Moore organizes the fundraising and distribution of the dresses, and is always on the lookout for hospitals or funeral homes who could use the gowns. “It’s sort of become a full-time job.”

They send five or 10 dresses at a time, so they’re on hand when the “sad need arises.”

“We’re preparing to dress about 5,000 baby losses, which is really sad. It’s sad that there is a need. I guess it’s a bitter sweet thing that we’re doing. We wish there was never a need. But when the sad need arises for families, we’re able to give some honour and some dignity to the baby. And it brings some comfort to parents, too, to see the baby dressed as a little angel. They’ll always have that memory of them.”

The wedding dresses and the time spent creating the gowns are all donated. She says it takes more than seamstresses to run something like this - the community has come together to help.

The boxes they use to present the gowns and required sewing supplies are all purchased, but there are also many community businesses that have offered their services for the charity.

Their business cards and labels for the boxes were donated by Peninsula Press in St.

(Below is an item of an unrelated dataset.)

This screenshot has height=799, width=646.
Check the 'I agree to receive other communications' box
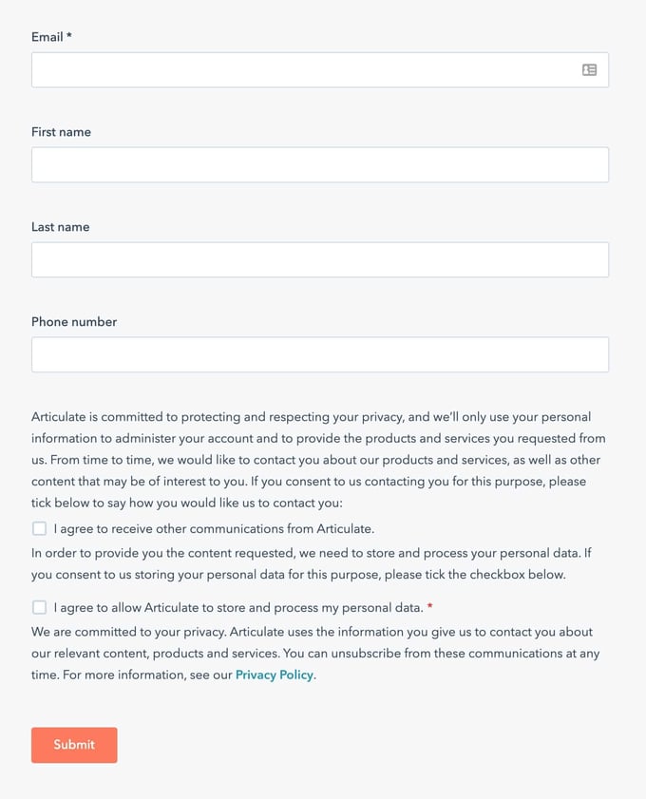[x=39, y=528]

Catharines. Manor Cleaners Ltd. offered to clean the 500 donated wedding dresses for free. Some of the distribution is also donated. Messengers International courier service offered to deliver the gowns at no charge within their territory.

“While the wedding dresses are donated to us, everything else is not. We fundraise and spend our own personal money to continue this service.

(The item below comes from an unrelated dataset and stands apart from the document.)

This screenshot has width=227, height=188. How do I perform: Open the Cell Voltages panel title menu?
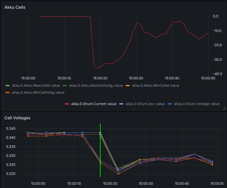pyautogui.click(x=17, y=118)
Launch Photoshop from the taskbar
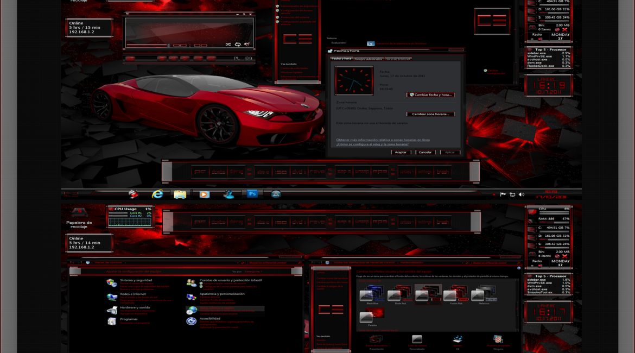 (252, 194)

We need to purchase sewing supplies, a detachable angel charm that the mother can keep, a Precious Angel garment tag, and we put them in a tissue-lined clear top box. Those costs add up, but we don’t charge.”

Coyote’s Run Winery donates money from returned bottles from their tasting bar. Moore said she thought it was going to be a one-time donation, but it’s been an on-going fundraiser.

Two retirement homes also stepped up, offering to dismantle the dresses. Tabor Manor and Heidehof, both in St. Catharines, as part of their life enrichment program. She said the ladies dismantle the donated dresses and put them into bundles, which the seamstresses take home to make into the gowns.

Moore said one of their most dedicated volunteer seamstresses is Cindy Hernder, a NOTL resident.

“It’s hard to believe that she’s a volunteer and she doesn’t do this professionally. They look like little wedding gowns, they’re just gorgeous.”

Hernder said she enjoys the challenge of creating the gowns. Working with her hands by herself is something she says she loves. Before volunteering with the charity, she hadn’t sewn in years. “The timing was perfect.”

“The design challenge working with the dresses. You get a wedding gown and you look at it, and it just sort of speaks to you. It dictates what you’re going to do to it. I think about all the love surrounding those wedding gowns. Taking that and making them into these. The group had been together for about a year. I never knew such a service existed.”

The charity is now close to her heart.

“My girlfriend had told me that they had donated her daughter-in-law’s dress. It had set me on the path of looking into it myself.” She says there was a bigger connection to the charity than she initially thought.

“She happened to be married to my godson. Her name was Becky Sticca. She died when she was 31, five years after she was diagnosed with triple negative breast cancer. She told the family, before she died, that she would take care of the babies. And then I found out about this, and I thought this was a perfect fit for that. I was able to work on Becky’s dress as well.”

She says it was meaningful to be able to work on her dress.

“I feel like I’ve got an angel on my shoulder when I work on these dresses; that’s Becky. That’s what got me started.”

The organization doesn’t need any more volunteers or dresses now, but Moore says when they do, she will put out a post on their Facebook page. If anyone wants to help, they do accept monetary donations to cover the cost of supplies. Donations can be made through their gofundme account.

Hernder says this charity is close to her heart, and she’s proud to be a part of it. “There’s an infinite number of volunteer options out there, and Precious Angels has been the perfect fit for me.”

Moore added, “You’re the perfect fit for us.”